Why setuid scripts are fundamentally a bad idea

The real problem with setuid scripts on Unix is not that writing secure shell scripts is challenging and obscure, it is that they are fundamentally insecure because of how the kernel runs them. While the kernel runs programs by directly loading them into memory, it runs scripts by running the script's interpreter with the filename of the script, leaving it up to the interpreter to read and execute the script itself. As is normal on Unix, there is nothing that keeps what file the filename points to the same between these two steps.

In other words, there is no way to guarantee that what the interpreter reads is the same script that the kernel gave setuid permissions to; it might be some other script that an attacker put in place in the time between the kernel starting the (setuid) interpreter and the interpreter opening and reading the file.

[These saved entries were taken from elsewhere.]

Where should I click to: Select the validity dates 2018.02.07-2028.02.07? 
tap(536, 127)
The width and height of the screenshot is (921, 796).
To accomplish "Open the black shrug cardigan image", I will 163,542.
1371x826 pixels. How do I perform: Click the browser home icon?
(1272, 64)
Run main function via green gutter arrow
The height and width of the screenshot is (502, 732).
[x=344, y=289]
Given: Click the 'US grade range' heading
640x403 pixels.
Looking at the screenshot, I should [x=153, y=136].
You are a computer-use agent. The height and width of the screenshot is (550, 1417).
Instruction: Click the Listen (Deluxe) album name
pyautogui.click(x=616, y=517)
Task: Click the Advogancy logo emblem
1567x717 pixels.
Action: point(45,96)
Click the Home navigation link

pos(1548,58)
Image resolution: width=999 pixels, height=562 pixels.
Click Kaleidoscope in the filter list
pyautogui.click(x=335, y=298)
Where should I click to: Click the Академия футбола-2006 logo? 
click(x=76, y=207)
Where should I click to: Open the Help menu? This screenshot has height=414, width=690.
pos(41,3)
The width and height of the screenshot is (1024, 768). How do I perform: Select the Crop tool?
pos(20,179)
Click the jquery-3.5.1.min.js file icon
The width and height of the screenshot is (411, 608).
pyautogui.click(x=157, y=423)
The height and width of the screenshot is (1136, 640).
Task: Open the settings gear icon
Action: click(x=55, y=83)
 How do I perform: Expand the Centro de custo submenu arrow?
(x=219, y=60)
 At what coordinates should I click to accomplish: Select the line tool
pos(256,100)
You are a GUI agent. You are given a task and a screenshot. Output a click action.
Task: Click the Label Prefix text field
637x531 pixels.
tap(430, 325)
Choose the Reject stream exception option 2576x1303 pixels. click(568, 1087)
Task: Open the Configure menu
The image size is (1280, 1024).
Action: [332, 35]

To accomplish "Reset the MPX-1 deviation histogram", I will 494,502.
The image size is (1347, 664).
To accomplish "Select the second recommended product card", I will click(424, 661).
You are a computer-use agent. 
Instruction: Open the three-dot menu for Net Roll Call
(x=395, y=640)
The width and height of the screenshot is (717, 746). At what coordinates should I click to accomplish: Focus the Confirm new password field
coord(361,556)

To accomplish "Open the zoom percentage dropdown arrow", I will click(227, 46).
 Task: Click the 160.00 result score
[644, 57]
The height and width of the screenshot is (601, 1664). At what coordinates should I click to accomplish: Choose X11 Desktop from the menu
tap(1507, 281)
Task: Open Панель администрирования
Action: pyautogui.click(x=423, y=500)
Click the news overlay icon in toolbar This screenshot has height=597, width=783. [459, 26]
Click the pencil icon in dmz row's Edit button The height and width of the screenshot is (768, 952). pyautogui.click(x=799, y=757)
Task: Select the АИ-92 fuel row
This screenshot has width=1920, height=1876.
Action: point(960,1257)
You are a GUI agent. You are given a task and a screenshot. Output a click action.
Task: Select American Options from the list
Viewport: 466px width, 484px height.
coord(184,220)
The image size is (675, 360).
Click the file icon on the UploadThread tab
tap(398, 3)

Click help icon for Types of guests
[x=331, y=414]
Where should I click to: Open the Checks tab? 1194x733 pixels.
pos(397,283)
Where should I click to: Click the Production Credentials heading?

Since this is a direct consequence of sensible and long-standing decisions about how to run scripts, Unix can't work around the problem in general without creating incompatibilities. Nor can the problem be fixed in the interpreters alone by having them fstat() the opened script's file descriptor and refusing to work unless it has appropriate privileges, because this breaks exec()'ing scripts from a setuid program.

The best solution would be for the kernel to directly pass the file descriptor of the script that it already has to the interpreter. The command line filename would remain, but in fd-aware interpreters would only be used for $0 or the equivalent. However, this would require new fd-aware interpreters, which would be specific to the Unix variant that did this, and the demand for general setuid script support is low (to put it one way).